Leaving out every line before the one with "Image resolution: width=1179", write out the rest of the records below exactly.

◆ ◆ ◆ ◆ ◆ ◆ ◆

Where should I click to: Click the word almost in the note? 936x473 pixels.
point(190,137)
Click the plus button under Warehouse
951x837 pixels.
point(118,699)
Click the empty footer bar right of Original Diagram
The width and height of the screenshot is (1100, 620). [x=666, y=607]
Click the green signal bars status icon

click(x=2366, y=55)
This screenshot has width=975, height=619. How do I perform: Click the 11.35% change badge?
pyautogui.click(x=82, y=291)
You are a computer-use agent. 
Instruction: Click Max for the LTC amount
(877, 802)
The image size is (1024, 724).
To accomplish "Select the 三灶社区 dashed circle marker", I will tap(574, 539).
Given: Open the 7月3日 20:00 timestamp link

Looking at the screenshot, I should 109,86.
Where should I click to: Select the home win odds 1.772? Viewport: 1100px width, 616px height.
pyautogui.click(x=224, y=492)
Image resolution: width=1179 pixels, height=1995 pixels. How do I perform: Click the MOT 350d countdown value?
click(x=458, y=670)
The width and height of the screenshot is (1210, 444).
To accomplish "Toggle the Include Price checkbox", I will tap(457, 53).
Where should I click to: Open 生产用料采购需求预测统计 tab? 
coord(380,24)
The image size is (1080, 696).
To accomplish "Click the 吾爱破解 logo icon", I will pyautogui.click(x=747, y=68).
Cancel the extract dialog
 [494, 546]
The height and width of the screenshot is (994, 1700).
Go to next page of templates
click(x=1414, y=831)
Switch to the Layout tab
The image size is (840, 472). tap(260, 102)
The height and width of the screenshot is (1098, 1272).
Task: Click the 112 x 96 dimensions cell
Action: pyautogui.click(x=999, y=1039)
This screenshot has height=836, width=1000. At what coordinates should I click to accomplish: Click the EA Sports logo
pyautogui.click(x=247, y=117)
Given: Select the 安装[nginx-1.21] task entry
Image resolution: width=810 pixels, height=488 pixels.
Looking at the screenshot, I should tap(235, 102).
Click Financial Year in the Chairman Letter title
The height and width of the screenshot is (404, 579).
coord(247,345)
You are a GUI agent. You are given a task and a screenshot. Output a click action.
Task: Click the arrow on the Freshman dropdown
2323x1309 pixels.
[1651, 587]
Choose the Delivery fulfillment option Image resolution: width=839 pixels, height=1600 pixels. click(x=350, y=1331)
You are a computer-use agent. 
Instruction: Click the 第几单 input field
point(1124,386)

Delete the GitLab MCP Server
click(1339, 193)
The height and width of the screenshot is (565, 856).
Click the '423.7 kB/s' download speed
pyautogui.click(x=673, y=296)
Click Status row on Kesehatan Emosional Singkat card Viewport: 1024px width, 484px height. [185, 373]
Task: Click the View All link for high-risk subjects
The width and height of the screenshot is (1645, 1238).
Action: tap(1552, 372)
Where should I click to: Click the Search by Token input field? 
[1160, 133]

◆ ◆ ◆ ◆ ◆ ◆ ◆

**RESPONSE**
Image resolution: width=1179 pixels, height=1995 pixels. How do I perform: Click the MOT 350d countdown value?
click(x=458, y=670)
The width and height of the screenshot is (1210, 444).
To accomplish "Toggle the Include Price checkbox", I will tap(457, 53).
Where should I click to: Open 生产用料采购需求预测统计 tab? 
coord(380,24)
The image size is (1080, 696).
To accomplish "Click the 吾爱破解 logo icon", I will pyautogui.click(x=747, y=68).
Cancel the extract dialog
 [494, 546]
The height and width of the screenshot is (994, 1700).
Go to next page of templates
click(x=1414, y=831)
Switch to the Layout tab
The image size is (840, 472). tap(260, 102)
The height and width of the screenshot is (1098, 1272).
Task: Click the 112 x 96 dimensions cell
Action: pyautogui.click(x=999, y=1039)
This screenshot has height=836, width=1000. At what coordinates should I click to accomplish: Click the EA Sports logo
pyautogui.click(x=247, y=117)
Given: Select the 安装[nginx-1.21] task entry
Image resolution: width=810 pixels, height=488 pixels.
Looking at the screenshot, I should tap(235, 102).
Click Financial Year in the Chairman Letter title
The height and width of the screenshot is (404, 579).
coord(247,345)
You are a GUI agent. You are given a task and a screenshot. Output a click action.
Task: Click the arrow on the Freshman dropdown
2323x1309 pixels.
[1651, 587]
Choose the Delivery fulfillment option Image resolution: width=839 pixels, height=1600 pixels. click(x=350, y=1331)
You are a computer-use agent. 
Instruction: Click the 第几单 input field
point(1124,386)

Delete the GitLab MCP Server
click(1339, 193)
The height and width of the screenshot is (565, 856).
Click the '423.7 kB/s' download speed
pyautogui.click(x=673, y=296)
Click Status row on Kesehatan Emosional Singkat card Viewport: 1024px width, 484px height. [185, 373]
Task: Click the View All link for high-risk subjects
The width and height of the screenshot is (1645, 1238).
Action: tap(1552, 372)
Where should I click to: Click the Search by Token input field? 
[1160, 133]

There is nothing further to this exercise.